**Quoted text:**

——————————

Sunday, April 29, 2012

Ain't no other man

I wish that one day, I am able to give back the same amount of love joshy showers me with. There is no one else who will give in to my constant whining and wants just to make sure that I am happy. There is no one else who accepts me 100% for who I am, all my bad habits included. There is no one else I can truly be myself around. There is no one else who will put my happiness before his. There is no one else who will go all out of his way to try and put a smile on my face. Although you may be tired of the rejections and the unsatisfactory outcome of your efforts I wanna let you know that I do remember them and I am thankful for it every single day. We've made our mistakes but we've pushed through them together and I may zone out when you talk about army and you may not get what I am trying to tell you sometimes but we will always be the ones who make each other smile after a bad day.

If I am gone, someday, my dear babypie, please don't be sad. I would still love you with every bit of myself because I cannot imagine a day where you are not the first person I talk to in the morning and the last person I say good night to. I love you!

Saturday, April 28, 2012

HELLO! :)

Had a really productive studying session at macs just now. I love these study sessions where we talk cock yet finish studying. so I think I'll feel pretty sad when we graduate and no longer come together for 'studying at macs' as I would call it. Had macs breakfast. haven't had it in ages so it tasted extra good. whoo. quite high now. I'm always high when I haven't slept the whole night. it's the best time to meet me. Hahaha.

when i was younger i used to detest people who say that they have not studied for a test when in fact they have. but now that i am older i find that i am guilty of the same thing. well maybe not exactly the same. the way people know that you're lying about not studying is from your grades right?I mean I may have sat down and flipped my notes but that's not considered studying what. I would still fail if I went for an exam now. That's why even if I flipped my notes I wouldn't tell people that I studied cos I don't want them to think that I did when the fact is that I didn't. and if I do really badly they won't think I'm dumb right hahaha. Of course there are always people who genuinely flip their notes and score really well... bastards. hahaha.

——————————

**Raw data:**
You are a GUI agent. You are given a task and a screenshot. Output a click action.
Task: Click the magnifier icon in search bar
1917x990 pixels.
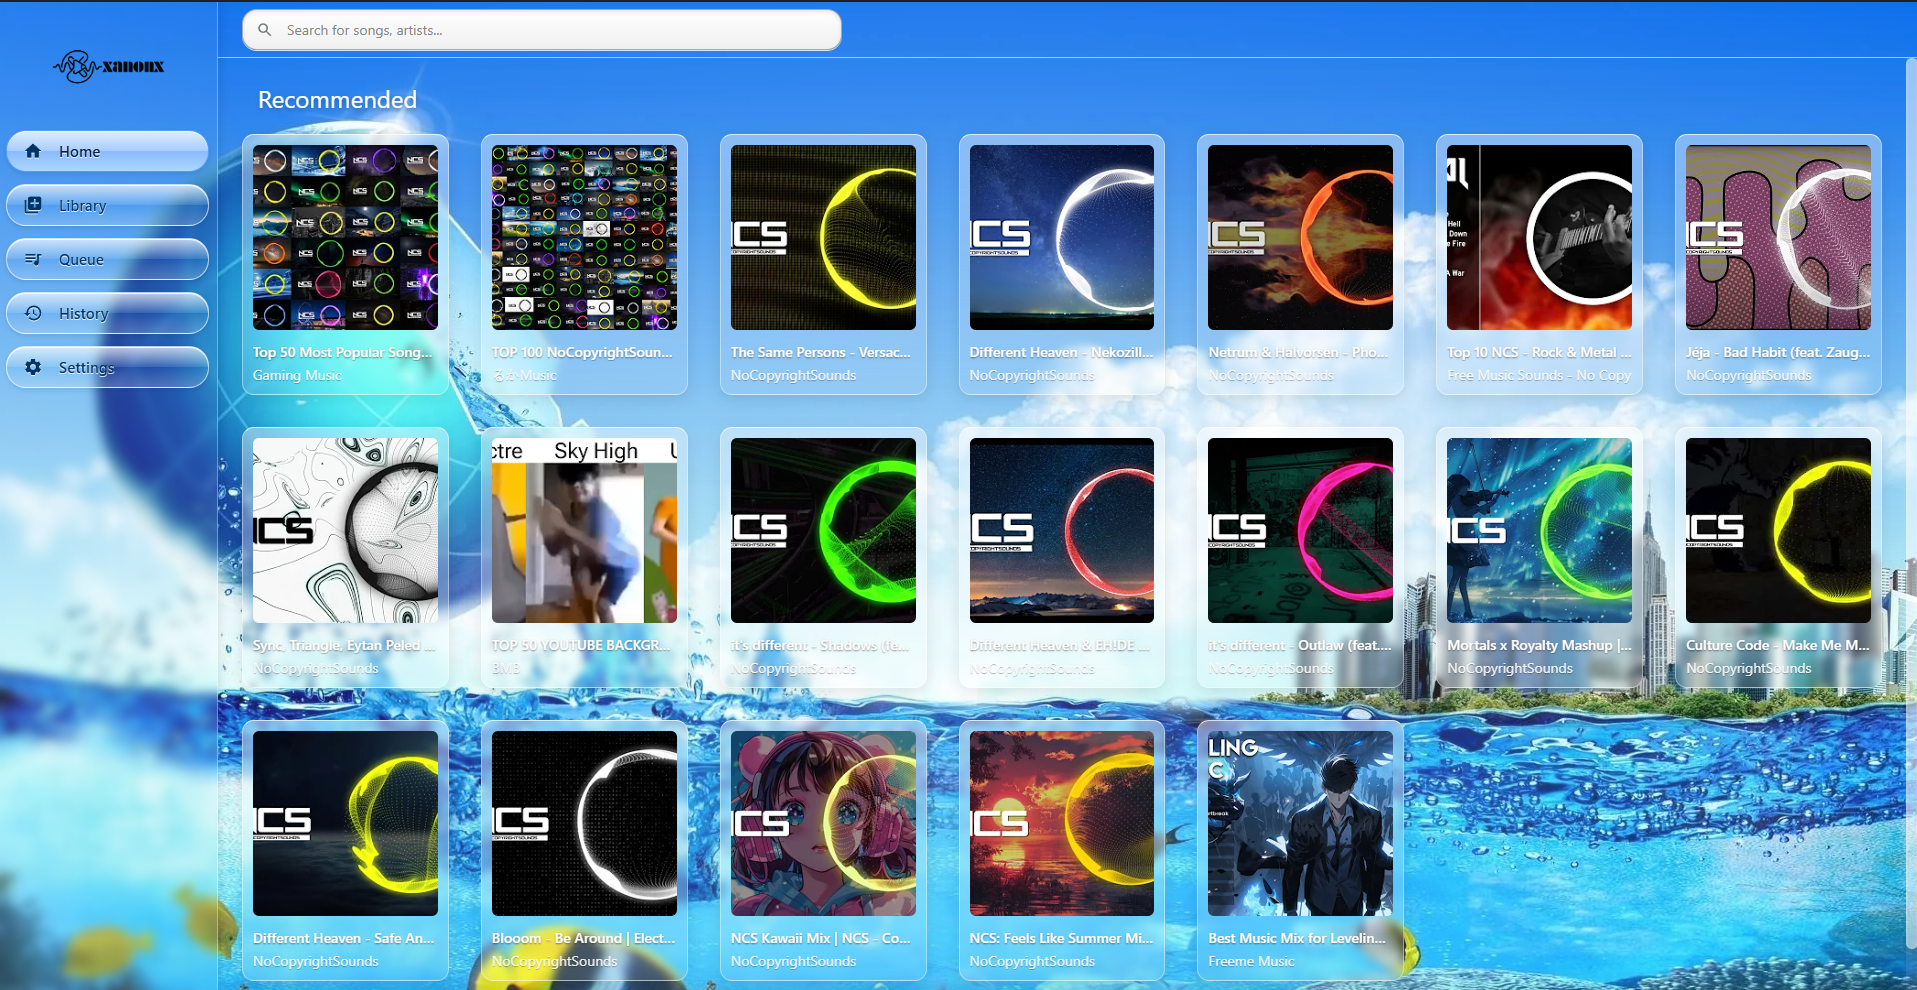click(265, 30)
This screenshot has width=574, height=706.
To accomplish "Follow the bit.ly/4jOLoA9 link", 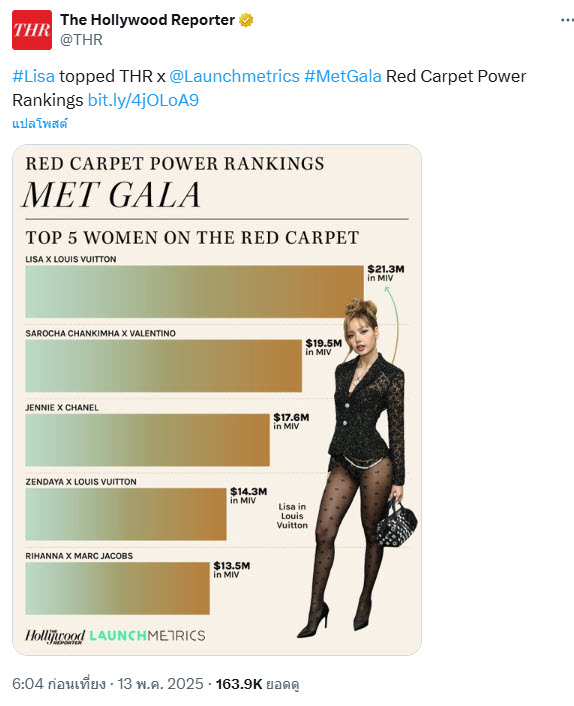I will tap(143, 100).
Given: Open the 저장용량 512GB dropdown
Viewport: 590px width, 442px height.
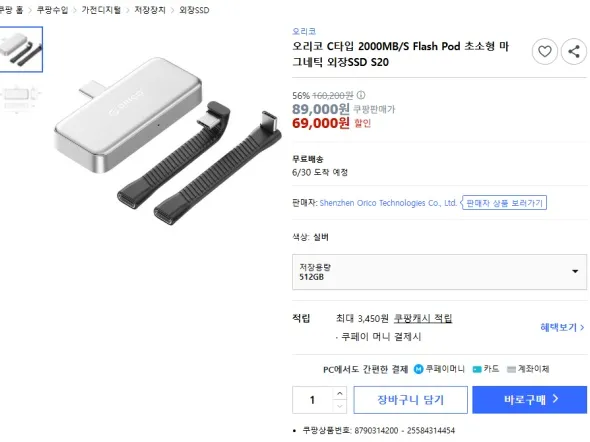Looking at the screenshot, I should point(439,272).
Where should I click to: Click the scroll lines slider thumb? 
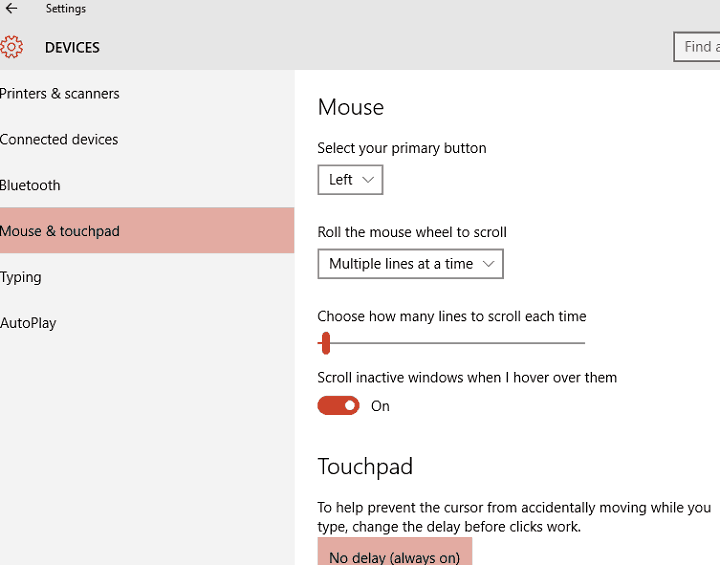tap(325, 344)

——————————

**What to work on:**
1 - Please answer these from the blog posts:
(a) What does the writer say they may zone out during?
(b) Where did the productive studying session take place?
(c) What does the writer say would happen if they went for an exam now?
2 - Carry the blog posts on from the last sentence shown, keeping the same voice.
The lines above are separate material and have nothing to do with the blog posts.

**Expected responses:**
1 -
(a) When the other person talks about army.
(b) At macs.
(c) They would still fail.

2 -
Okay yes need to calm self and sleep. BYEEEEEEE BYEEEEEEE BYEEEE

Friday, April 27, 2012

I really wanna go overseas. Bangkok is fine. will someone please go bangkok with me :/
i failed terribly at studying at home. i watched Gossip girl, Nikita and the Movie 'Ai' which is Love in chinese. loved it by the way. and well, last but not least, changed my blogskin. after ten thousand years. im surprised i still remember how to do HTML. score.

well. gonna cook a maggie mee now. i dont care if i have kidney/liver failure or whatever. for the moment at least. sad people need to eat.

not a 'I know what you did last summer' moment.

i think its the time of the night where hormones in charge of sadness like to come alive. the brain cooperates and thinks of every single sad event possible. right now its fixated on a death anniversary. ughhhghughugGGGHGHGUUUUUUUUGHHGHHHHHHHHH.

i shouldn't have.

Wednesday, April 25, 2012

hello! im gonna make this a quick one. cos i have to prepare to meet joshy and im gonna study later. okay there are alot of old pictures and new pictures here haha. The first is from 2 weeks ago when I met jiawen to take photos and from meeting SIM people after that.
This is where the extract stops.